Japanese ICAN member congratulates ‘hibakusha’ for Nobel Peace Prize

Nobuo Miyake (second from R), an atomic bombing survivor or hibakusha, celebrates with anti-nuclear weapon campaigners on Oct. 6, 2017, in Tokyo as the International Campaign to Abolish Nuclear Weapons won the 2017 Nobel Peace Prize. Kyodo News photo

TOKYO — A key Japanese member of the International Campaign to Abolish Nuclear Weapons congratulated the survivors of the 1945 atomic bombings of Hiroshima and Nagasaki on Oct. 9 for the Nobel Peace Prize awarded to the Geneva-based organization.

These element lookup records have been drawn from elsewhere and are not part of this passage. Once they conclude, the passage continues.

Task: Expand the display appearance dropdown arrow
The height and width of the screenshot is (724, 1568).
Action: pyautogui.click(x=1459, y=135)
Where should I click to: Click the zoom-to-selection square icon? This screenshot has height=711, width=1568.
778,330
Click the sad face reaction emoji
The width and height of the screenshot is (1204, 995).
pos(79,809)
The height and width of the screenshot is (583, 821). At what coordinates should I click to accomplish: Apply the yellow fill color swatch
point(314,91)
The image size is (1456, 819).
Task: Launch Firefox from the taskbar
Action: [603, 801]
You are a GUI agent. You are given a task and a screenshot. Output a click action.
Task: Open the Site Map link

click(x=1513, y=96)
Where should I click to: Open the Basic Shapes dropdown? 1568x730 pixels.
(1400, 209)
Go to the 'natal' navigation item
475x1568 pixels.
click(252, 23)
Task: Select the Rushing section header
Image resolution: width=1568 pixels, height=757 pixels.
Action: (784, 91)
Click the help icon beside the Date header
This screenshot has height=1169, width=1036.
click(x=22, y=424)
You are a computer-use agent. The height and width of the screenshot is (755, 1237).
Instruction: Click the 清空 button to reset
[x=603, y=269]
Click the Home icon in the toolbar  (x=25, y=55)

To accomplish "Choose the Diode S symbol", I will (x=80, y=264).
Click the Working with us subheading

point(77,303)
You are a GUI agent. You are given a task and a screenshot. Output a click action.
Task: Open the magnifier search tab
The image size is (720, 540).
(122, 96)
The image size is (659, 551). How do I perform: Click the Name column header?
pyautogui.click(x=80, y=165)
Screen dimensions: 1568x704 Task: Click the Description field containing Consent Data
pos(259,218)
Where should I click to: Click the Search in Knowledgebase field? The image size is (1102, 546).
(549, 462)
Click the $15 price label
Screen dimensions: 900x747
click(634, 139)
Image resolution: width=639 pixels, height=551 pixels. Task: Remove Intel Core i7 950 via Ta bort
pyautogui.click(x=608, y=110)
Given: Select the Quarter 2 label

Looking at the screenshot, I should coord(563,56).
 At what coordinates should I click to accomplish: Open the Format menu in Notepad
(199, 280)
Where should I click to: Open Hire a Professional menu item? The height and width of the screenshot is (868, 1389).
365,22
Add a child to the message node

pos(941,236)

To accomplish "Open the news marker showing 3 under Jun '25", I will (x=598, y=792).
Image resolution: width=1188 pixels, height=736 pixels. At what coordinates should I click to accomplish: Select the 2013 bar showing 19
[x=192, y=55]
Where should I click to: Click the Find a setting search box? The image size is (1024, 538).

“It is an award for everyone who has worked to eradicate nuclear arms,” Akira Kawasaki, an ICAN International Steering Group member and a co-chair of Japanese nongovernmental organization Peace Boat, told a group of 20 atomic bomb survivors known as hibakusha, at a meeting in Tokyo.

ICAN won this year’s Nobel Peace Prize for its efforts that led to the adoption in July of a landmark U.N. treaty outlawing nuclear weapons. In its campaign, ICAN worked with hibakusha.

Peace Boat, one of ICAN’s main member organizations, has been sailing around the world with hibakusha to tell their experiences to politicians and students across the globe.
When the Norwegian Nobel Committee announced the prize on Oct. 6, Kawasaki was flying to Iceland via the United States to be present at an event to share stories of atomic bomb survivors.